### Exercise
Copy these lines word for word.

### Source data
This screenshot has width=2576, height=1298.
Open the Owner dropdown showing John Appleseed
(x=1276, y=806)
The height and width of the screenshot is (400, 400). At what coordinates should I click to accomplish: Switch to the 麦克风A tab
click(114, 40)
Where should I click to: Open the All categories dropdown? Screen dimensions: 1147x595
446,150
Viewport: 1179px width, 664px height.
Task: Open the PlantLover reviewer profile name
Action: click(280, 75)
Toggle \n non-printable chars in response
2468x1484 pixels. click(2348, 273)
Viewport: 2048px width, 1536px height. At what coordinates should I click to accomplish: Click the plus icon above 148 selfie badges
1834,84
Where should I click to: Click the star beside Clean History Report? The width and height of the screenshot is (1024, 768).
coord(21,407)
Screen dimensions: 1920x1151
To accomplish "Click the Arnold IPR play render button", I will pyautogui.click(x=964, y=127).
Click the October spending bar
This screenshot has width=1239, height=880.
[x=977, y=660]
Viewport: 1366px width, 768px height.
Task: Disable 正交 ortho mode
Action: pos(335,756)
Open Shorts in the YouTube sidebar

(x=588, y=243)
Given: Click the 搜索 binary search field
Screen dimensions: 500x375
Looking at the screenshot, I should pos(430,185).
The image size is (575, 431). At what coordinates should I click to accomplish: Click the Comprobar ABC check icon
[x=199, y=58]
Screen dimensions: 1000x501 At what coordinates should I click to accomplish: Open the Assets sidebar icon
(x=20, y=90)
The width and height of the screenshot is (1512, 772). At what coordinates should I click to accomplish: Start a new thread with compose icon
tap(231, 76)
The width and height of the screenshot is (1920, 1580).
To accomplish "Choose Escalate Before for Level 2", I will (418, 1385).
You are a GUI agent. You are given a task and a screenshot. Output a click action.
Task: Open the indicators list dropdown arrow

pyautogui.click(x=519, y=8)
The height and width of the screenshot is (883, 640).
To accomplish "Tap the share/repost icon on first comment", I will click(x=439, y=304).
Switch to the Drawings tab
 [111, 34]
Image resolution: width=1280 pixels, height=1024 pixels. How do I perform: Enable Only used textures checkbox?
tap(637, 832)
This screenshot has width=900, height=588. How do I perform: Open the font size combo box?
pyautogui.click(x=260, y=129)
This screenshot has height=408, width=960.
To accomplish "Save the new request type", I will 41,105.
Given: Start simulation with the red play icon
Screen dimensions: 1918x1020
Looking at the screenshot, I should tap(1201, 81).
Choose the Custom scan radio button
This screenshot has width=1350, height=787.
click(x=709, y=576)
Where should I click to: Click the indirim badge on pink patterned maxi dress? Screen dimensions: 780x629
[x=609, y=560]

### Full solution
This screenshot has width=2576, height=1298.
Open the Owner dropdown showing John Appleseed
(x=1276, y=806)
The height and width of the screenshot is (400, 400). At what coordinates should I click to accomplish: Switch to the 麦克风A tab
click(114, 40)
Where should I click to: Open the All categories dropdown? Screen dimensions: 1147x595
446,150
Viewport: 1179px width, 664px height.
Task: Open the PlantLover reviewer profile name
Action: click(280, 75)
Toggle \n non-printable chars in response
2468x1484 pixels. click(2348, 273)
Viewport: 2048px width, 1536px height. At what coordinates should I click to accomplish: Click the plus icon above 148 selfie badges
1834,84
Where should I click to: Click the star beside Clean History Report? The width and height of the screenshot is (1024, 768).
coord(21,407)
Screen dimensions: 1920x1151
To accomplish "Click the Arnold IPR play render button", I will pyautogui.click(x=964, y=127).
Click the October spending bar
This screenshot has width=1239, height=880.
[x=977, y=660]
Viewport: 1366px width, 768px height.
Task: Disable 正交 ortho mode
Action: pos(335,756)
Open Shorts in the YouTube sidebar

(x=588, y=243)
Given: Click the 搜索 binary search field
Screen dimensions: 500x375
Looking at the screenshot, I should pos(430,185).
The image size is (575, 431). At what coordinates should I click to accomplish: Click the Comprobar ABC check icon
[x=199, y=58]
Screen dimensions: 1000x501 At what coordinates should I click to accomplish: Open the Assets sidebar icon
(x=20, y=90)
The width and height of the screenshot is (1512, 772). At what coordinates should I click to accomplish: Start a new thread with compose icon
tap(231, 76)
The width and height of the screenshot is (1920, 1580).
To accomplish "Choose Escalate Before for Level 2", I will (418, 1385).
You are a GUI agent. You are given a task and a screenshot. Output a click action.
Task: Open the indicators list dropdown arrow

pyautogui.click(x=519, y=8)
The height and width of the screenshot is (883, 640).
To accomplish "Tap the share/repost icon on first comment", I will click(x=439, y=304).
Switch to the Drawings tab
 [111, 34]
Image resolution: width=1280 pixels, height=1024 pixels. How do I perform: Enable Only used textures checkbox?
tap(637, 832)
This screenshot has width=900, height=588. How do I perform: Open the font size combo box?
pyautogui.click(x=260, y=129)
This screenshot has height=408, width=960.
To accomplish "Save the new request type", I will 41,105.
Given: Start simulation with the red play icon
Screen dimensions: 1918x1020
Looking at the screenshot, I should tap(1201, 81).
Choose the Custom scan radio button
This screenshot has width=1350, height=787.
click(x=709, y=576)
Where should I click to: Click the indirim badge on pink patterned maxi dress? Screen dimensions: 780x629
[x=609, y=560]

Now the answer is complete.